▶ [Assigned task]:
Every line of the records that holds the word "Aspire" should be copied out.

▶ [Collected data]:
-- Opening Marker --

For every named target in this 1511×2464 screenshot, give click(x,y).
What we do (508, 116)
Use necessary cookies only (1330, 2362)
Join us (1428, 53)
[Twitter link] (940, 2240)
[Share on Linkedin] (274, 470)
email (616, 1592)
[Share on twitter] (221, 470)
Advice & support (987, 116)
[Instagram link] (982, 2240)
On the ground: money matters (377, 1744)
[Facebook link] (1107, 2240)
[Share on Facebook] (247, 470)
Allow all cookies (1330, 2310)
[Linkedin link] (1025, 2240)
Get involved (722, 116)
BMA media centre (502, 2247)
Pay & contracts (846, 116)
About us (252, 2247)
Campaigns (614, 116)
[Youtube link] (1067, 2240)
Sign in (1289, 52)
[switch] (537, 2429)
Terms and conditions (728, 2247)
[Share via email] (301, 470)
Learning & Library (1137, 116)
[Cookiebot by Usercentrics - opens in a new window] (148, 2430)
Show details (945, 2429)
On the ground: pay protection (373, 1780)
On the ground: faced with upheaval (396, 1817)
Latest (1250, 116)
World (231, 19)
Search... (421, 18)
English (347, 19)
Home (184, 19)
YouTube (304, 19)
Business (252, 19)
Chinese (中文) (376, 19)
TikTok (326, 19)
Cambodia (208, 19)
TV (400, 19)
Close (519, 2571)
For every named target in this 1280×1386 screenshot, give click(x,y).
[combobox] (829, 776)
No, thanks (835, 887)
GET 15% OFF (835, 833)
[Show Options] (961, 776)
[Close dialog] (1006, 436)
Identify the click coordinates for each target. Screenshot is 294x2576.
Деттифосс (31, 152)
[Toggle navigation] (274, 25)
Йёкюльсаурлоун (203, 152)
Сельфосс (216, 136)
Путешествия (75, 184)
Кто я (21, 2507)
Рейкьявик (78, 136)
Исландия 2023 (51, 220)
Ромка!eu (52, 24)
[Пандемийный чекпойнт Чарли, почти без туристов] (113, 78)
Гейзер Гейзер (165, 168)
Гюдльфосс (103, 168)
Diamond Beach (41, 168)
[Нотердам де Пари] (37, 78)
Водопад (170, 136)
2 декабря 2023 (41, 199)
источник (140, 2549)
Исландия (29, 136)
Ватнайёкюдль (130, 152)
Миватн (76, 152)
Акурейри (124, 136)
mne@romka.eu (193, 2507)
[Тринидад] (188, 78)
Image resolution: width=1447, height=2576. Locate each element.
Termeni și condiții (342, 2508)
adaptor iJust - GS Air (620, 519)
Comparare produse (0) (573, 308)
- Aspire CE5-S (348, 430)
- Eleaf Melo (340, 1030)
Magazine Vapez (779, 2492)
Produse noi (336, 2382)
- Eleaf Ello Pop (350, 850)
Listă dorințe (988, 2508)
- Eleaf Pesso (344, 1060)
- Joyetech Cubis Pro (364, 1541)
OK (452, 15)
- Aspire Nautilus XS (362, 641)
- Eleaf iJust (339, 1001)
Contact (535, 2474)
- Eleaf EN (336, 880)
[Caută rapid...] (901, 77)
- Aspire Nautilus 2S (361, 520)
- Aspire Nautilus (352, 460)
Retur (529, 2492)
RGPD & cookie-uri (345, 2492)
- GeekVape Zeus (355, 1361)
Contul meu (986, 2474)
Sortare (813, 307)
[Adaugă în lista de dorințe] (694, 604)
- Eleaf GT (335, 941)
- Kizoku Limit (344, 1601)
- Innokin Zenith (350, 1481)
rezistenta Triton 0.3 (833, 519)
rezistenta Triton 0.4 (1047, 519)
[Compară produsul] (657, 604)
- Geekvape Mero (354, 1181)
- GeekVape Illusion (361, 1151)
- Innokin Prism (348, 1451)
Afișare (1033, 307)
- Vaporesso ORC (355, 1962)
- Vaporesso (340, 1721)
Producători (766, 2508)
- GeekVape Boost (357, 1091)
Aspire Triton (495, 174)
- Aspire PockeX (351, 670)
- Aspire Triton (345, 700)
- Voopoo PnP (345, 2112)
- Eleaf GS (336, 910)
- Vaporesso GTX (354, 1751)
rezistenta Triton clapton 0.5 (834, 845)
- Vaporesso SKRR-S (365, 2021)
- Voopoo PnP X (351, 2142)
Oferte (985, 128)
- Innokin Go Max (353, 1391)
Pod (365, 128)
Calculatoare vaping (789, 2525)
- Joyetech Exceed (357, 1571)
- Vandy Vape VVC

-- Closing Marker --

▶ [Solution below]:
- Aspire CE5-S (348, 430)
- Aspire Nautilus XS (362, 641)
- Aspire Nautilus 2S (361, 520)
- Aspire Nautilus (352, 460)
Aspire Triton (495, 174)
- Aspire PockeX (351, 670)
- Aspire Triton (345, 700)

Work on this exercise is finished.